Modify the Model

Retrain last layer's linear model

The original VGG16 network's last layer is Dense (a linear model), so it is a little odd and wasterful that we are adding an additional linear model on top of it in lesson 2.

Also, you may notice that the last layer had a softmax activation, which is an odd choice for an intermediate layer after we add another linear layer to a model.
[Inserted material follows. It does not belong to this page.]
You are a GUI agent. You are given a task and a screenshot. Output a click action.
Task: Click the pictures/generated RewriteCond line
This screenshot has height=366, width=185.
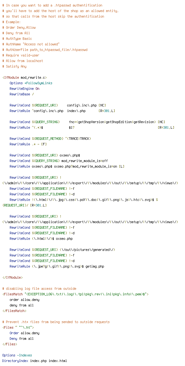tap(62, 250)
So, we start by removing the last layer, and telling Keras to fix the weights in all the other layers.


In [1]:
%matplotlib inline
from importlib import reload
import utils; reload(utils)
from utils import *
import keras
from keras import backend as K
from keras.utils.data_utils import get_file
from keras.models import Sequential
from keras.layers import Input
from keras.layers.core import Flatten, Dense, Dropout, Lambda
from keras.layers.convolutional import Convolution2D, MaxPooling2D, ZeroPadding2D
from keras.optimizers import SGD, RMSprop
from keras.preprocessing import image


WARNING (theano.sandbox.cuda): The cuda backend is deprecated and will be removed in the next release (v0.10).  Please switch to the gpuarray backend. You can get more information about how to switch at this URL:
 https://github.com/Theano/Theano/wiki/Converting-to-the-new-gpu-back-end%28gpuarray%29

Using gpu device 0: Tesla K80 (CNMeM is disabled, cuDNN 5103)
Using Theano backend.

In [2]:
from vgg16 import Vgg16
vgg = Vgg16()
model = vgg.model

# vgg.model.summary()

In [3]:
model.pop()  # remove the last layer
for layer in model.layers:
    layer.trainable = False

WARNING: Now that we have modified the definition of model, be careful not to rerun any code in the previous sections.


In [4]:
model.add(Dense(2, activation = 'softmax'))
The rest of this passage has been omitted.